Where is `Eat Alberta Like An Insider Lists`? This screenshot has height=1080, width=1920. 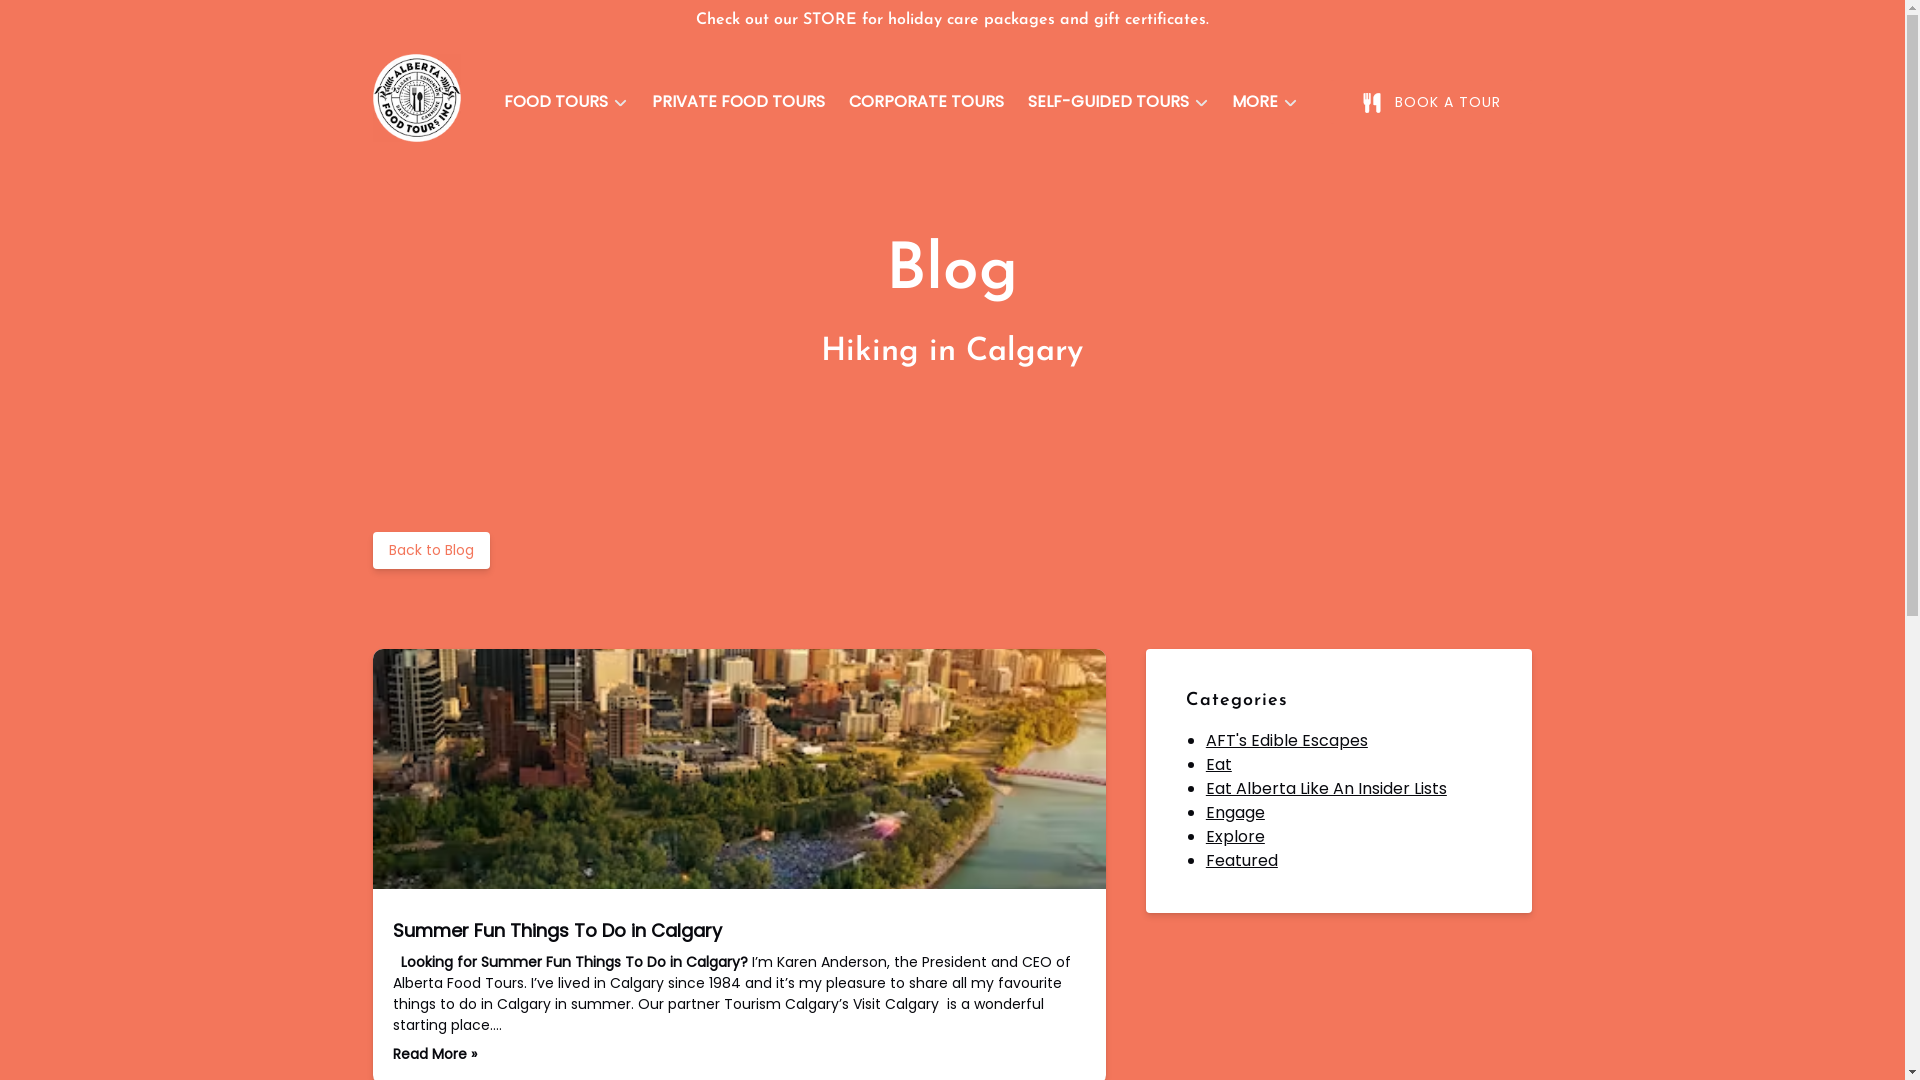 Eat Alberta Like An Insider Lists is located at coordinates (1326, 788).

——

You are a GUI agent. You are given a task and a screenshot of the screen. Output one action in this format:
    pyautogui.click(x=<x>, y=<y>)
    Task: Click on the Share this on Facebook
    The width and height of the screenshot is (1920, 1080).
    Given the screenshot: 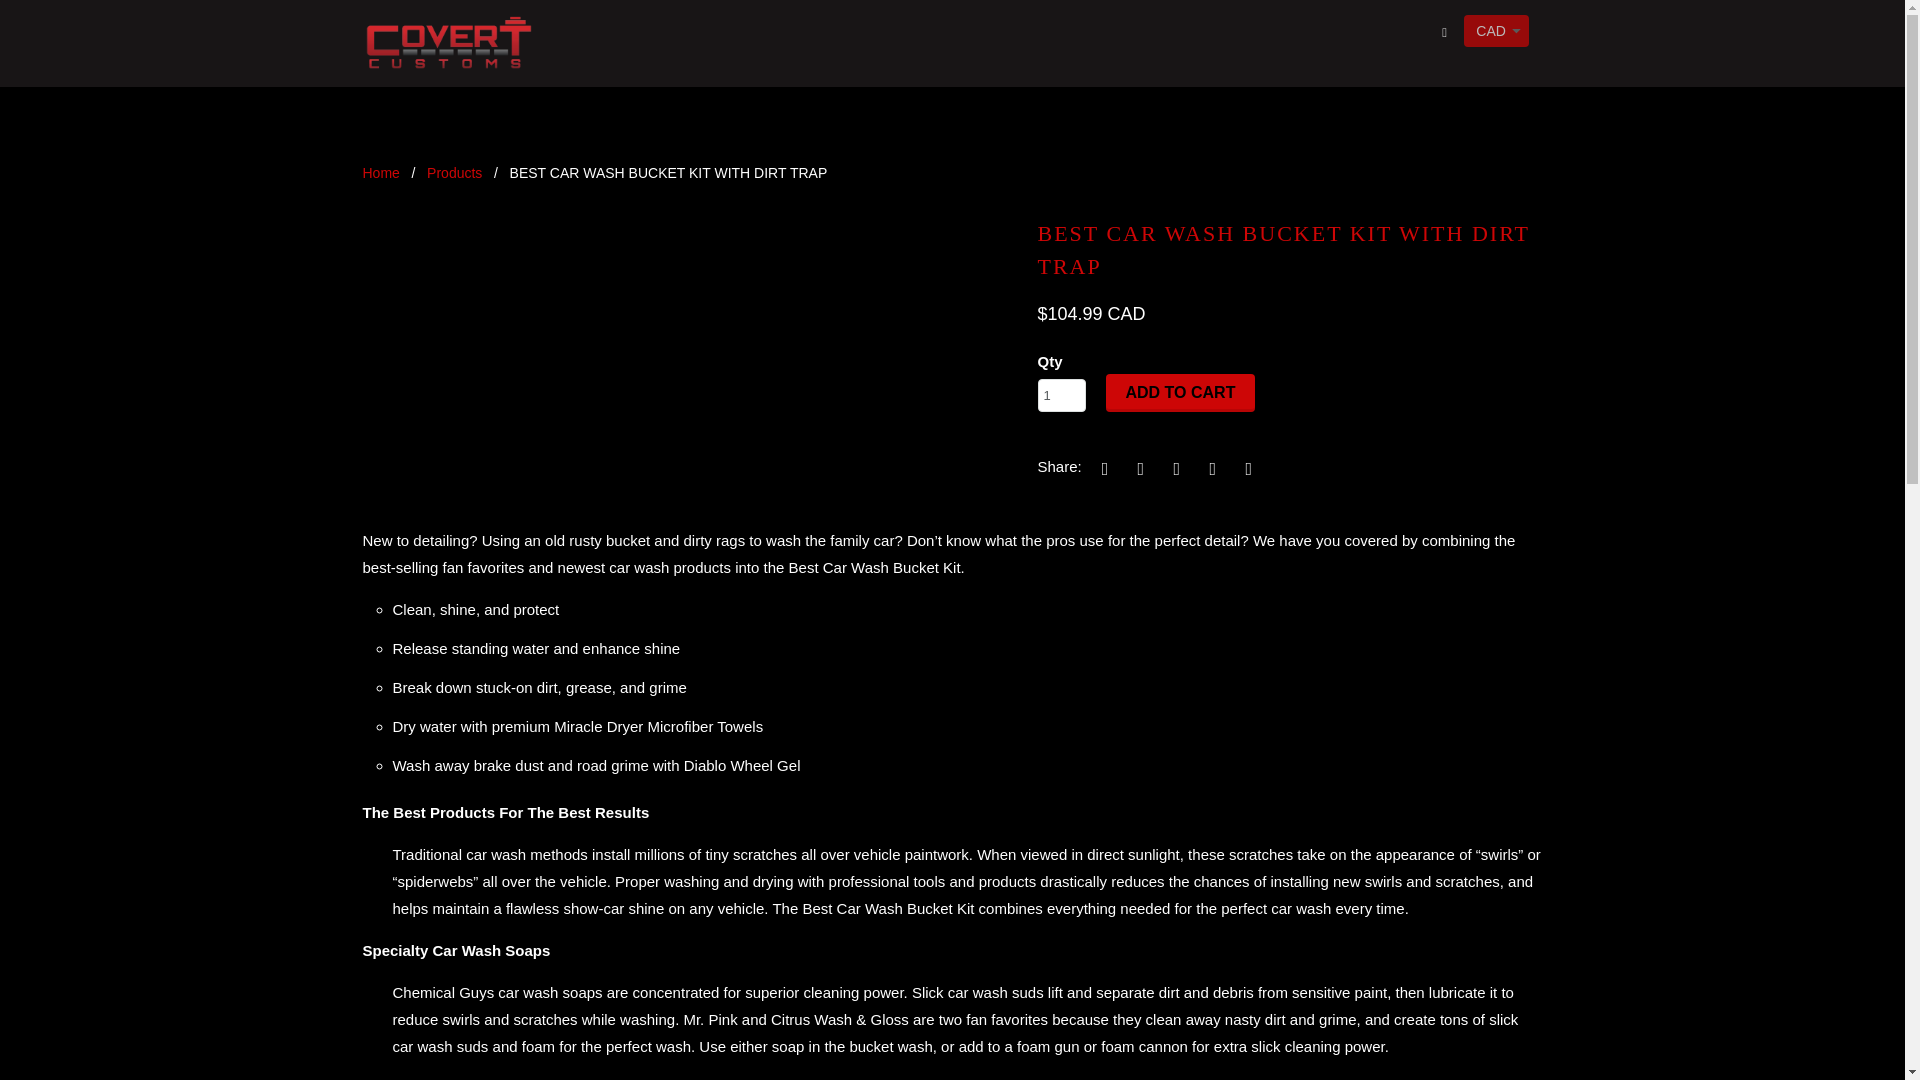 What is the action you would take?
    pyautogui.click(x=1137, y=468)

——

* **GOAL**
Quote the data word for word, beginning at the line that contains "You are a GUI" and continuing through the line that contains "The width and".

* **ANSWER TO THIS EXERCISE**
You are a GUI agent. You are given a task and a screenshot of the screen. Output one action in this format:
    pyautogui.click(x=<x>, y=<y>)
    Task: Click on the Share this on Facebook
    The width and height of the screenshot is (1920, 1080).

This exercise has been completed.